Les Dragons
Dracologie - Dragonologie
Mots-Clés : dragon,dracologie,dragonologie,saint Georges
Dragon bleu
Pour les Celtes comme pour les Romains, le dragon était un symbole guerrier. L'emblème de l'empire d'Orient était un dragon pourpre : l'écrivain romain Marcellinus a raconté comment Constantin était entré dans Rome, à la tête de cohortes qui portaient des enseignes frappées de dragons : « Le vent agitait ces enseignes comme si les dragons avaient été vivants et prêts à semer la destruction ».
Chez les Celtes, Uther Pendragon, le père du roi Arthur, avait adoptè pour emblème le dragon '' Y Ddraig Coch '', dit « le Rouge ». Uther avait vu en songe un dragon traverser le ciel en jetant des flammes. Ses devins avaient vu là un présage selon lequel il devait hériter du royaume de son frère.
Cet espoir allait se réaliser et Uther fera alors confectionner deux magnifiques étendards représentant des dragons. L'un d'eux sera remis à la cathédrale de Winchester. L'autre le suivra partout dans les batailles, comme un talisman autant que comme un gage de puissance et de bonne fortune dans les combats.
Dans la littérature celtique, le mot « dragon » désigne également un chef. Un pendragon est un chef suprême, élu pour faire face dans les périodes de danger ou de troubles. Cette connotation sémantique n'est sans doute pas dénuée de tout lien avec les nombreuses légendes de dragons qui circulent près de la frontière du pays de Galles : les dragons en question pourraient tout simplement n'être que de vulgaires chefs de bandes de pillards gallois ...

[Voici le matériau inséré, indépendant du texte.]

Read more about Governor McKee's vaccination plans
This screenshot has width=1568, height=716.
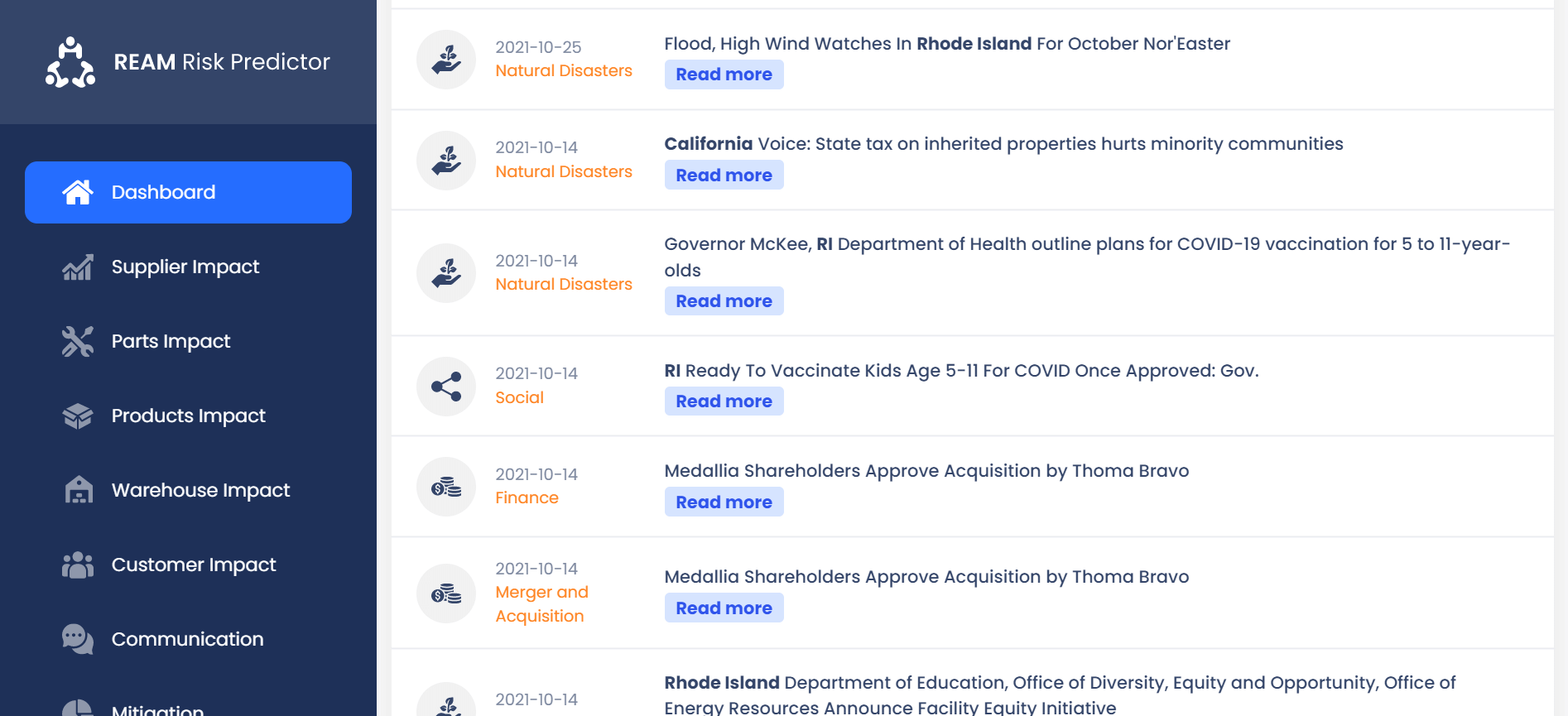[x=724, y=301]
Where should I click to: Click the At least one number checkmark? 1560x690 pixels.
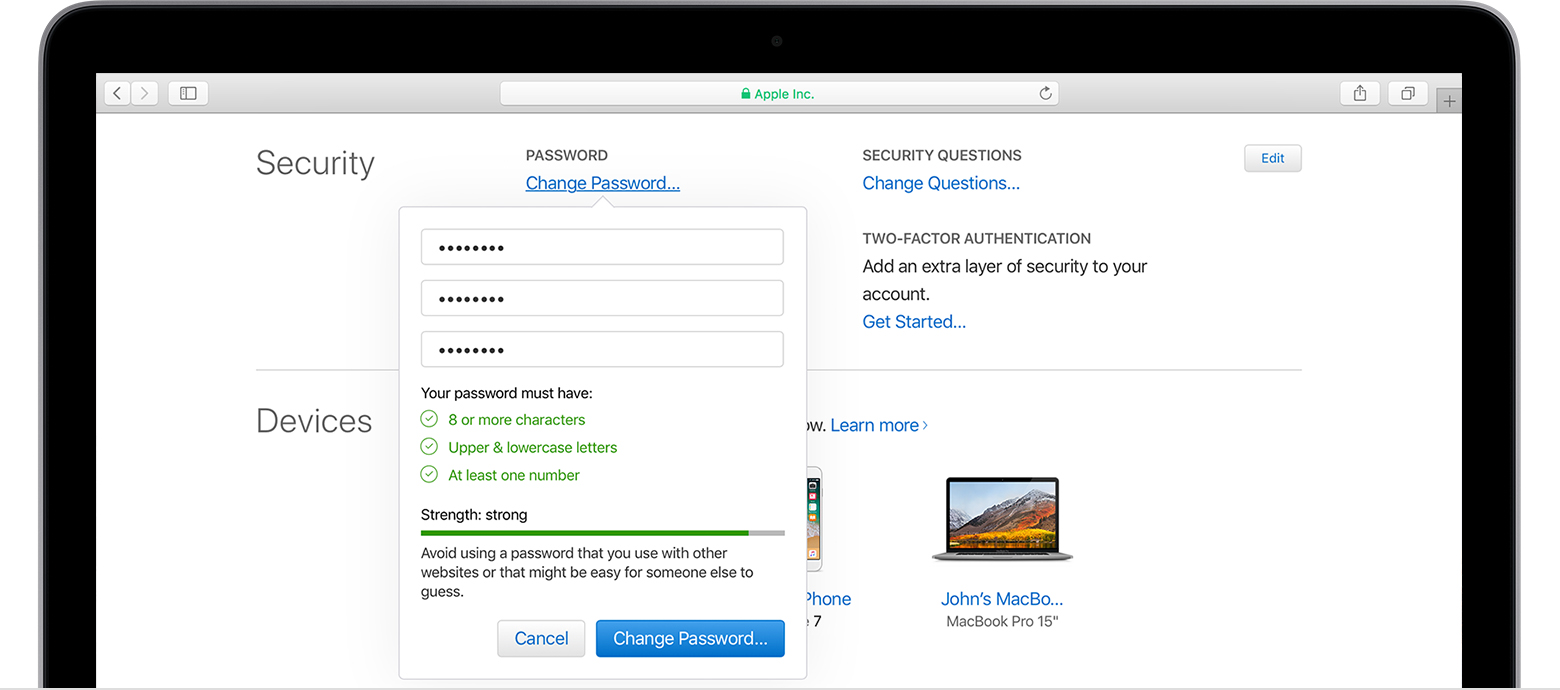pyautogui.click(x=429, y=475)
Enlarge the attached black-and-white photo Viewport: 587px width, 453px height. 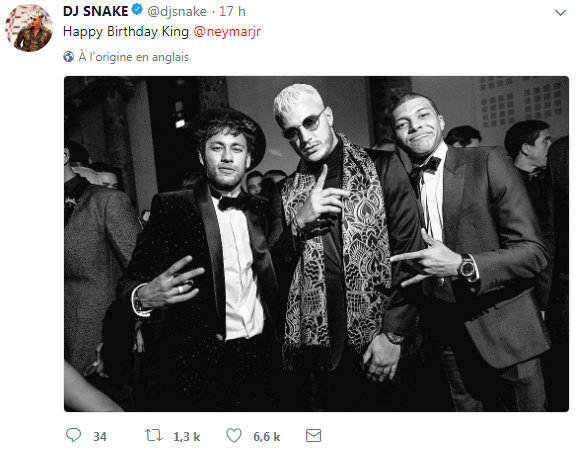pos(316,244)
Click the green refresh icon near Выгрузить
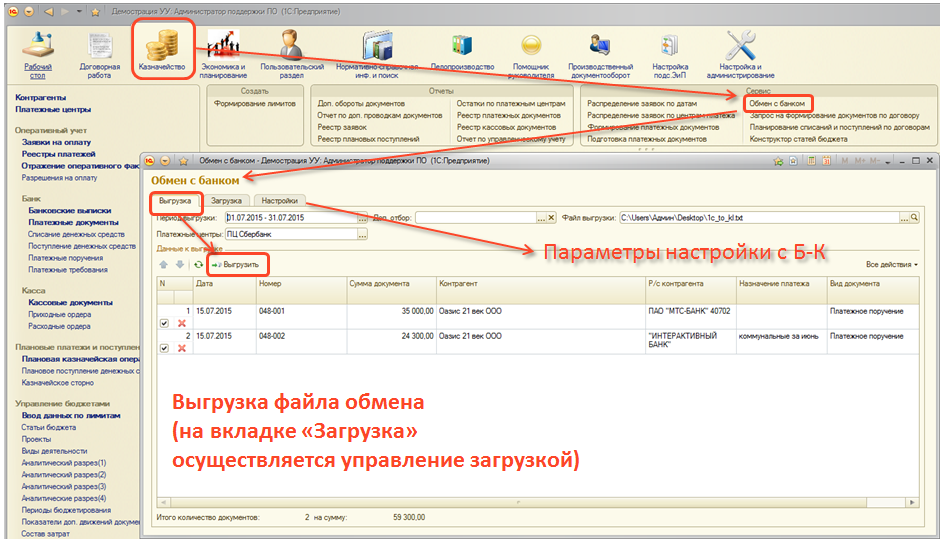The image size is (943, 540). coord(199,265)

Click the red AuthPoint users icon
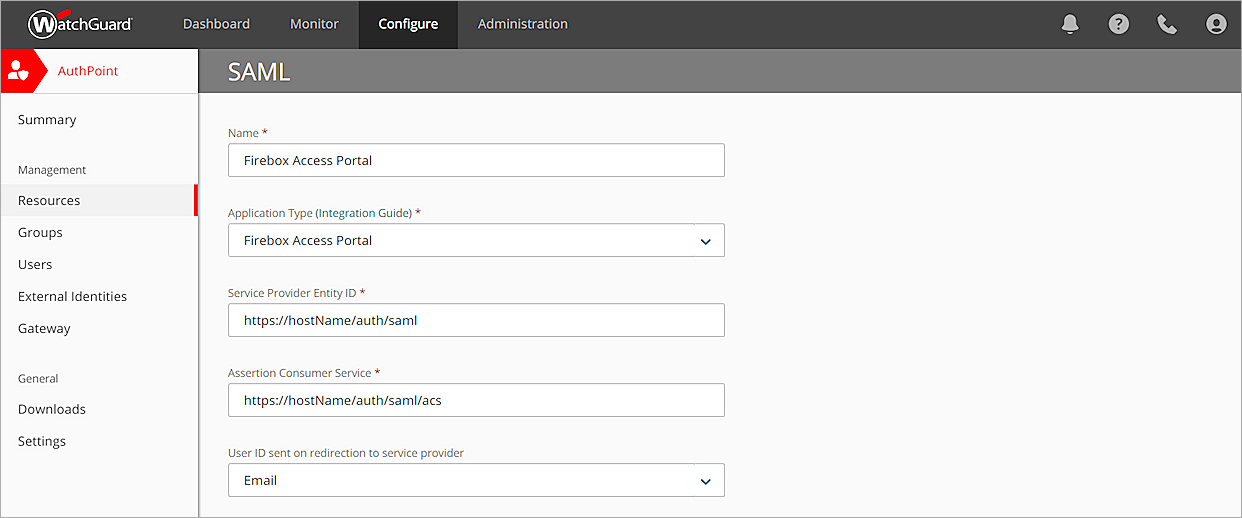[19, 71]
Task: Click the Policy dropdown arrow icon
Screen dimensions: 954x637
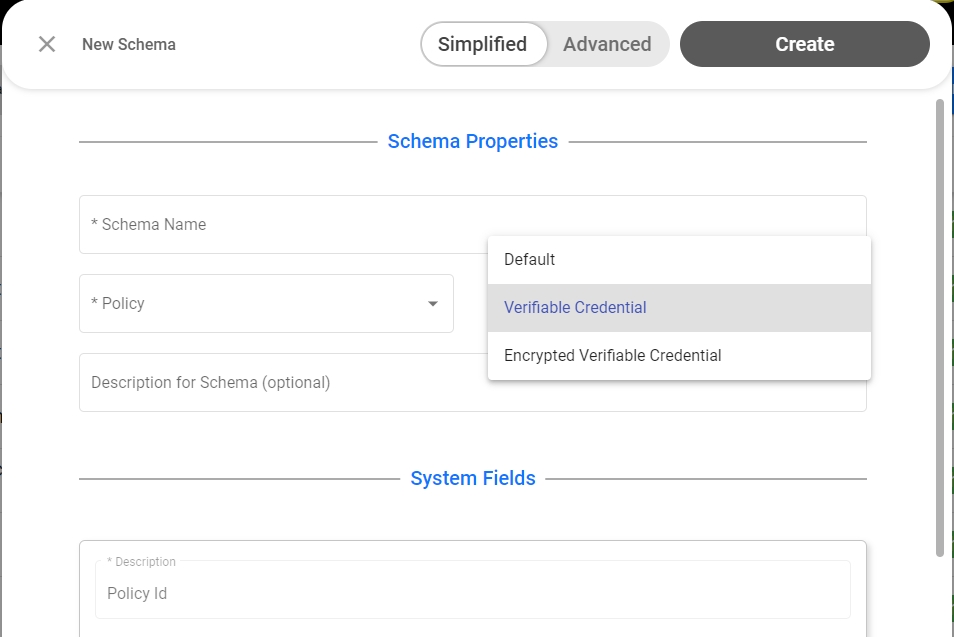Action: (433, 303)
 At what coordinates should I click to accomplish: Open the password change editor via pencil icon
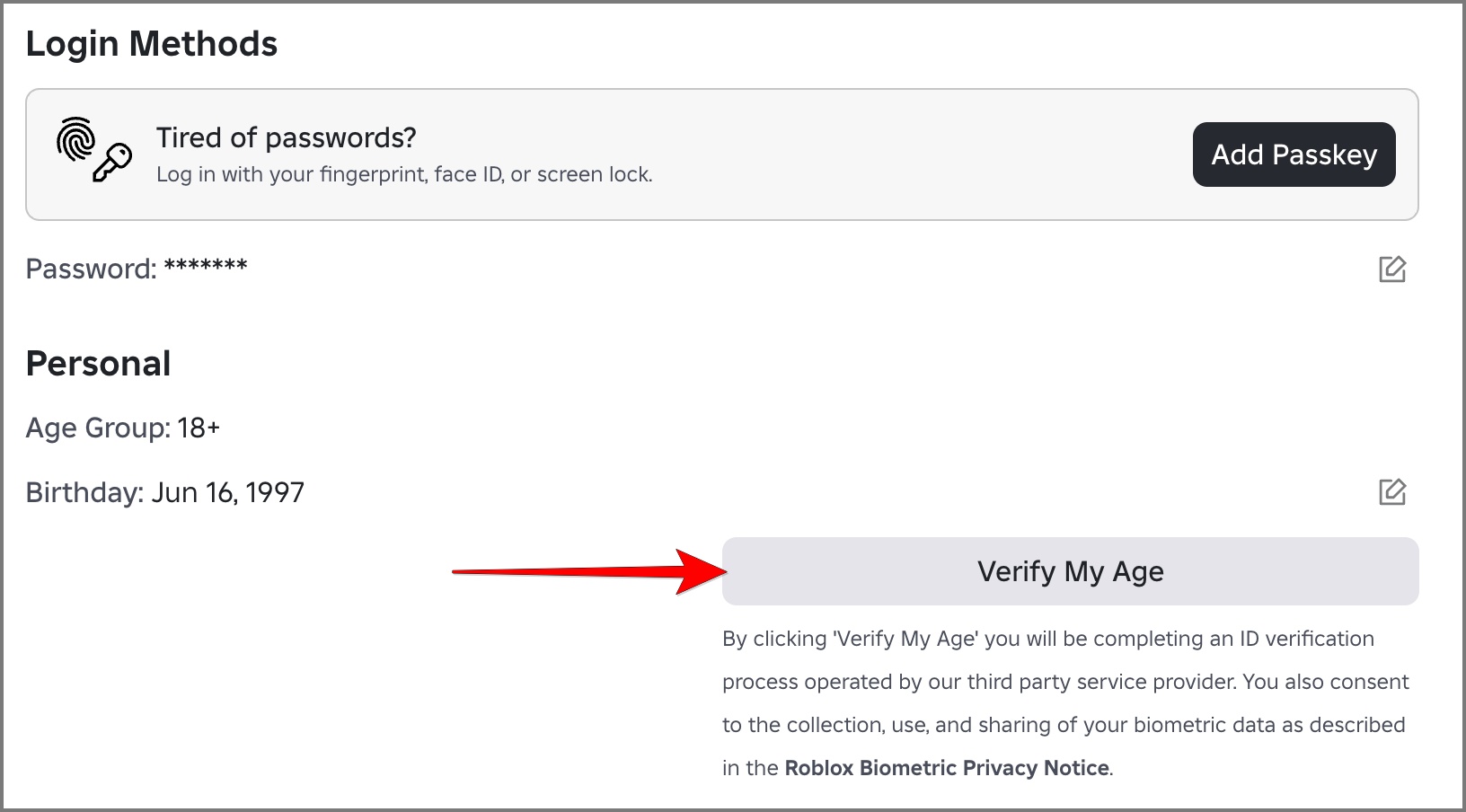pyautogui.click(x=1393, y=269)
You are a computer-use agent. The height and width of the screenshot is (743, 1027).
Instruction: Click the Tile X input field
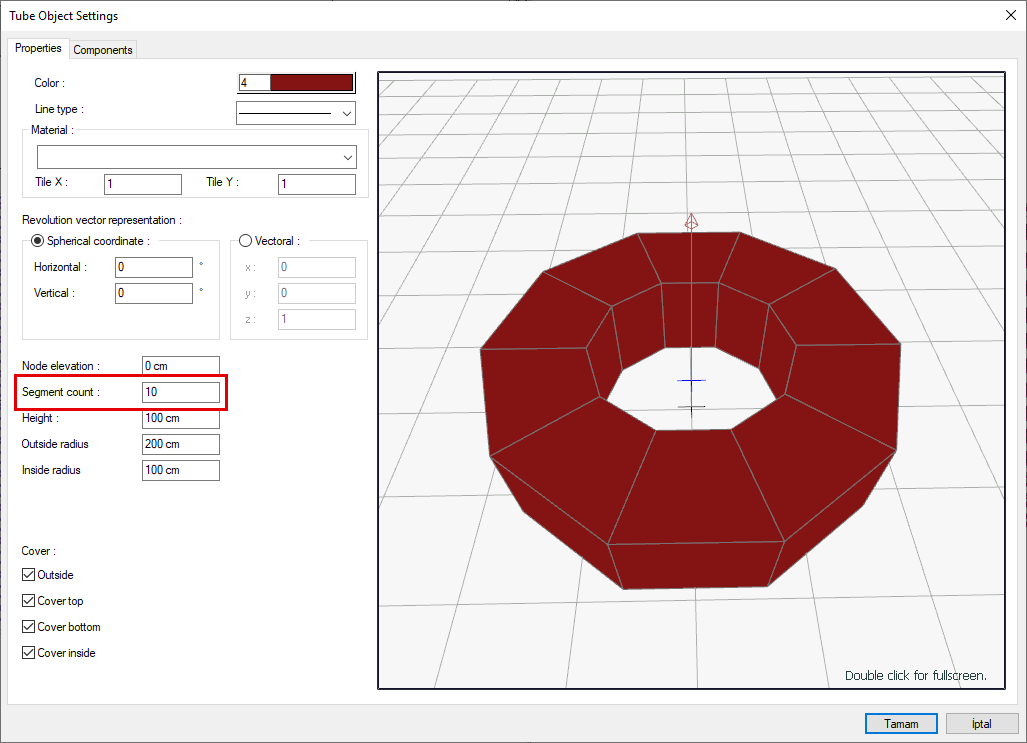[142, 184]
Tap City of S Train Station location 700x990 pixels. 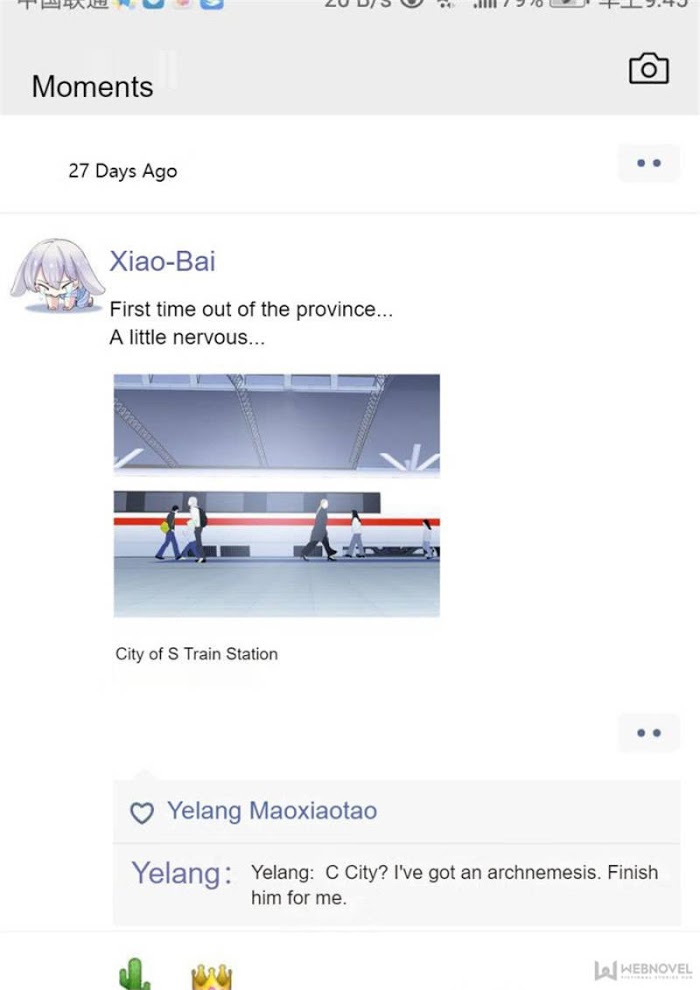196,653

Avec la légende de saint Georges, le dragon entre dans l'épopée de la chevalerie vierge. La veille de l'arrivée du chevalier, la propre fille du roi a été désignée pour subir son triste sort. Elle attend, résignée et parée de ses plus beaux bijoux, la venue de son hideux ravisseur.
Évidemment, le sang du jeune et beau chevalier ne fait qu'un tour. Fier d'ajouter un nouveau coup d'éclat à la liste de ses hauts faits, il se propose de délivrer la jeune fille. Celle-ci le supplie en pleurant d'abandonner cette idée : seule sa mort peut sauver le royaume de son père ! Le chevalier insiste et se prépare à affronter le dragon en combat singulier.
Il finira par le transpercer de son épée ou du fer de sa lance. Désormais, les immenses trésors enfermés dans l'antre du monstre sont à lui. Il les donne au roi, dont il épouse la fille. Tout le royaume est en liesse ...
Saint Georges terrassant le dragon - Hans Von Aachen
Voilà pour l'archétype. Les détails varient en fonction des régions, de l'auteur ou ... des contraintes imposées par le 7ème art !
La tradition orthodoxe rattache la légende de saint Georges à celle de Persée, le héros grec qui aurait délivré la princesse éthiopienne Andromède des griffes du monstre marin qui la menaçait. Pour les chrétiens, c'est la Foi qui est symbolisée par le preux chevalier. Celui-ci sauve l'Église, personnifiée par la princesse, des démons du paganisme, représentés par l'horrible dragon. Précisons enfin que, pour les disciples de Freud, cette légende est connotée d'une manière infiniment plus érotique ...
Jusqu'ici, nous n'avons évoqué que les dragons épiques et ceux des grandes légendes. Il en existe pourtant de plus modeste apparence, qui prennent la forme de serpents ou de vers enchantés.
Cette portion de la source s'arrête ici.